Peter Schilling - Mechanik meines Herzens

"Vööööllig losgelöst von der Erde": Natürlich denkt man auch heute noch sofort an "Major Tom (völlig losgelöst)", wenn man den Namen Peter Schilling hört. Und natürlich tut man ihm Unrecht, wenn man ihn nur auf diesen einen NDW-Hit reduziert. Weil da eben noch mehr war, die Kinderbuchreihe "Der kleine Major Tom" zum Beispiel. Oder eben die Musik, die nach den 80-ern kam und immer noch kommt. Kurz vor seinem 65. Geburtstag am 28. Januar steht Peter Schilling vor der Veröffentlichung seines elften Studioalbums ("Vis Visa", 15. Januar).

Einen ersten Vorboten kann man jetzt schon hören.
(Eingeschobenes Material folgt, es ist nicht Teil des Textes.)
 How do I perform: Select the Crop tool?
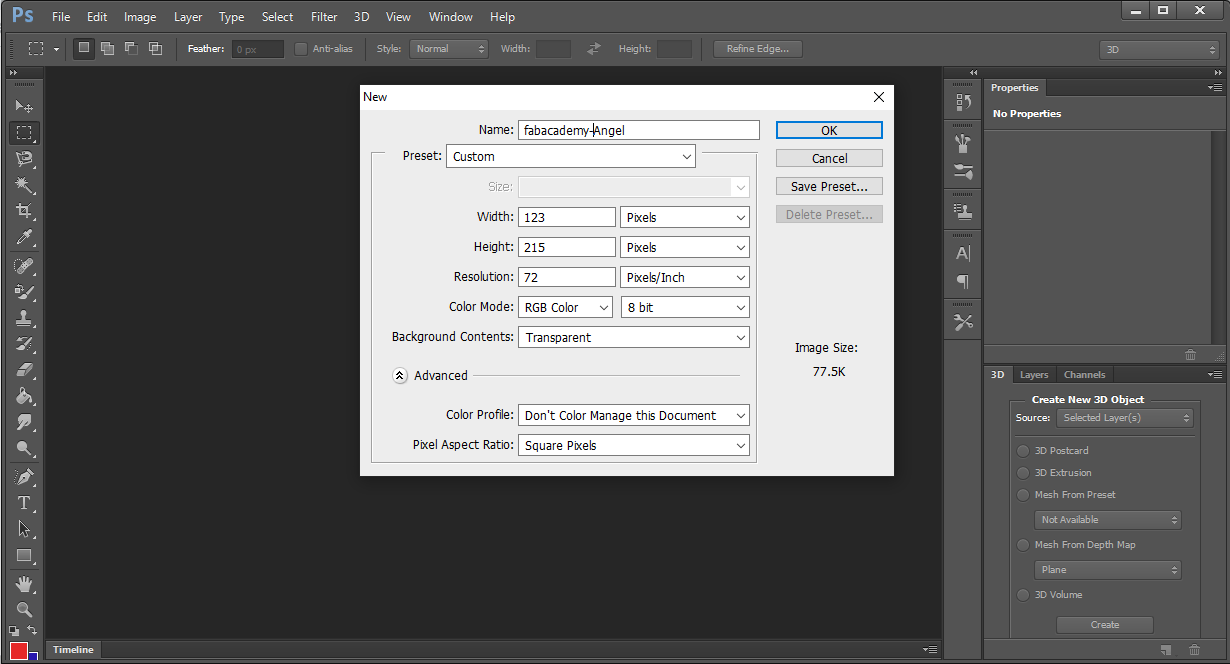[x=24, y=211]
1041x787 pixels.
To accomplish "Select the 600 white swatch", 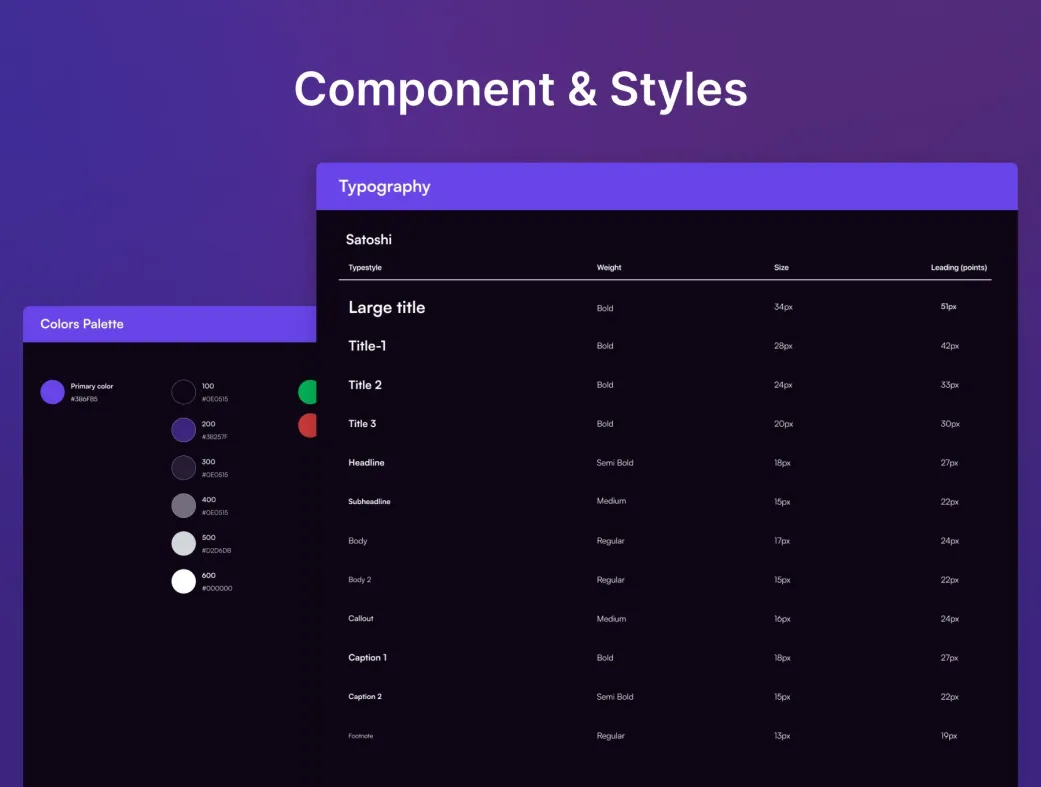I will [183, 581].
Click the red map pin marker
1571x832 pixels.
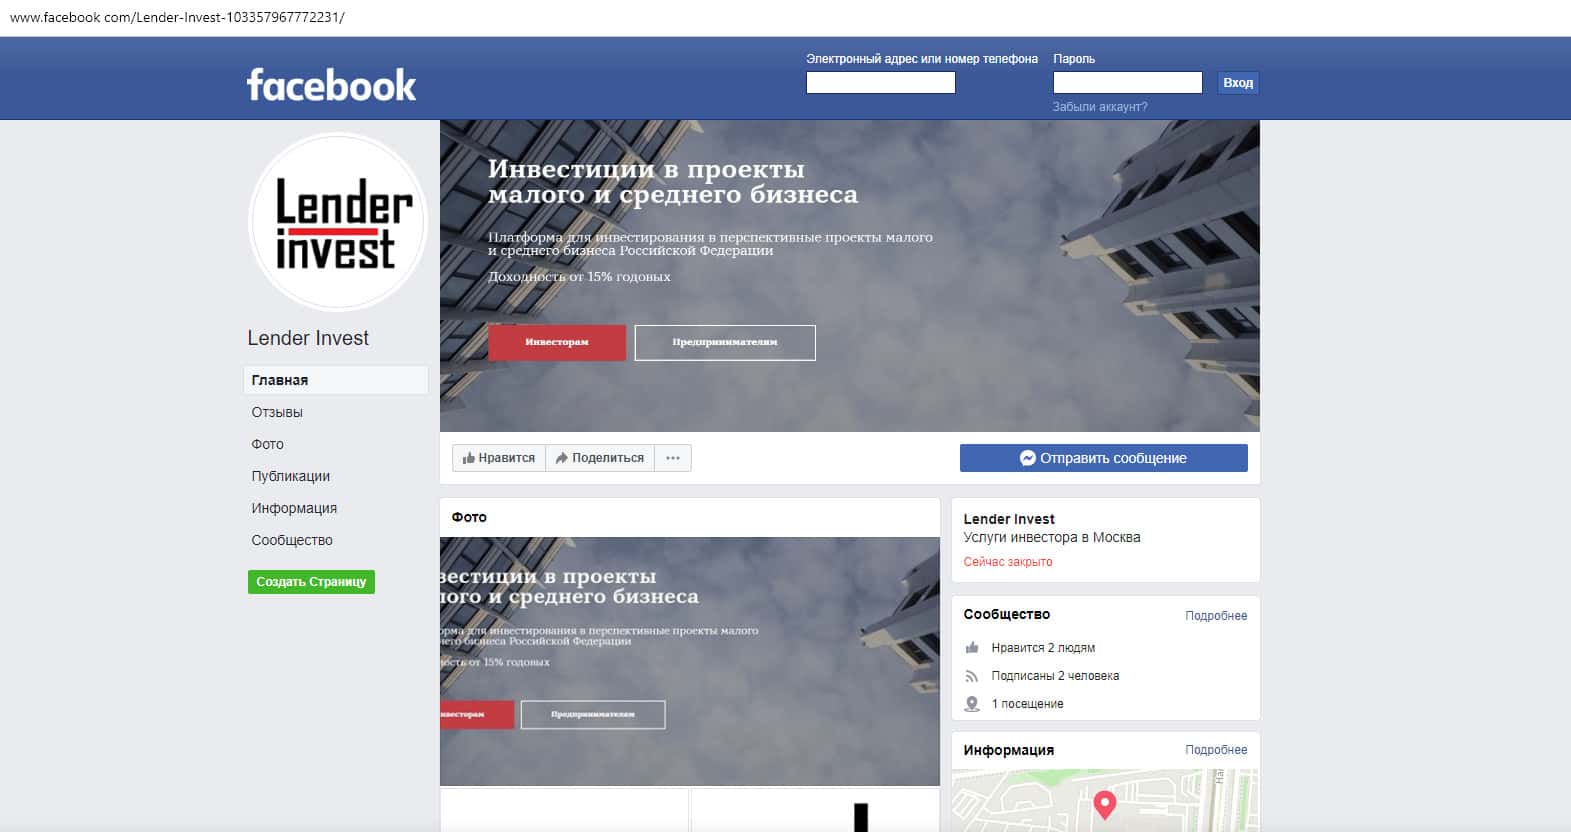(x=1104, y=805)
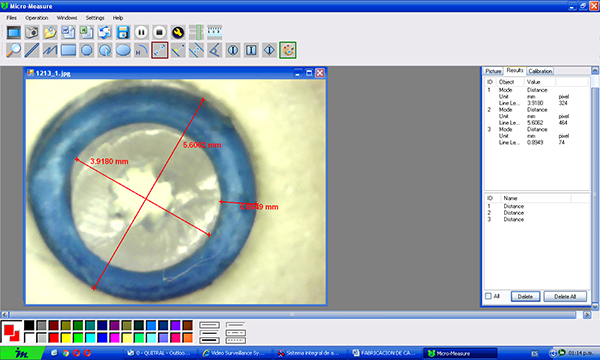Click the save floppy disk icon
Image resolution: width=600 pixels, height=360 pixels.
click(x=123, y=32)
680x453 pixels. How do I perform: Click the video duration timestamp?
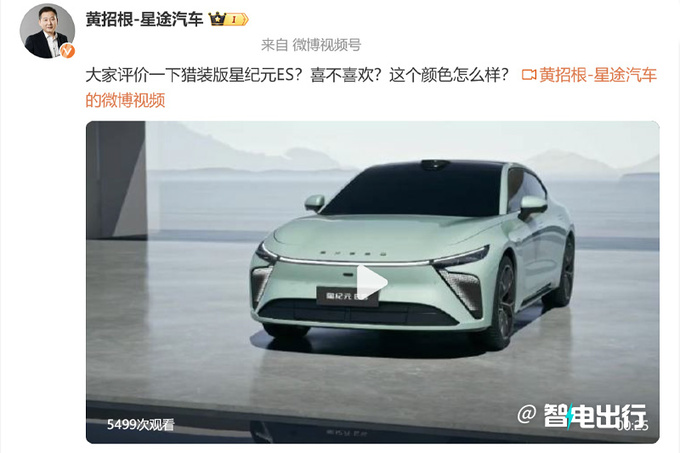[634, 426]
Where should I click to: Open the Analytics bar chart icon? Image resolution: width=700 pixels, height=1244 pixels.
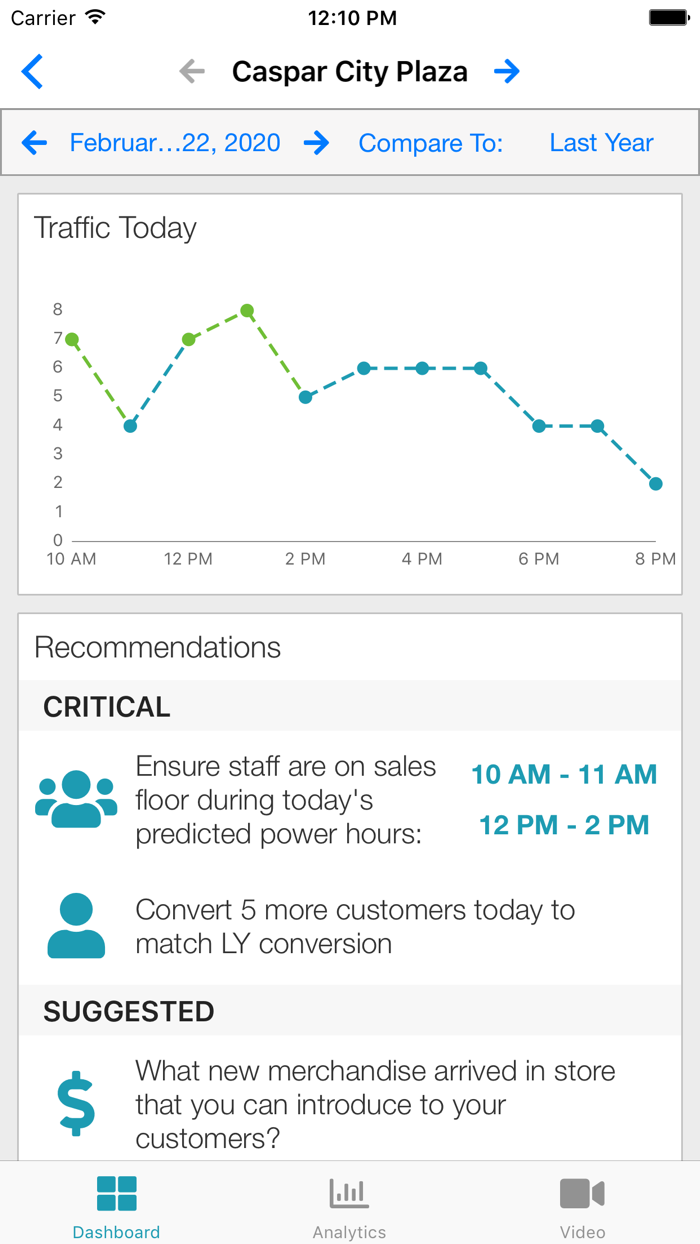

Die Single "Mechanik meines Herzens" erzählt von Leistungsdruck, vom Kaputtgehen und vom Reparieren: "Wenn ich nicht mehr funktonier', ich mich in meinen Teilen verlier', kennst nur du die Mechanik meines Herzens", singt Schilling mit extrem verzerrter Roboterstimme zu einem wummernden Synthie-Beat. Die groben Koordinaten: irgendwo zwischen Science-Fiction und Pop, zwischen Synthetik und Sehnsucht. Man stellt fest: Ja, da ist immer noch ein Künstler mit einer starken Vision und guten Ideen.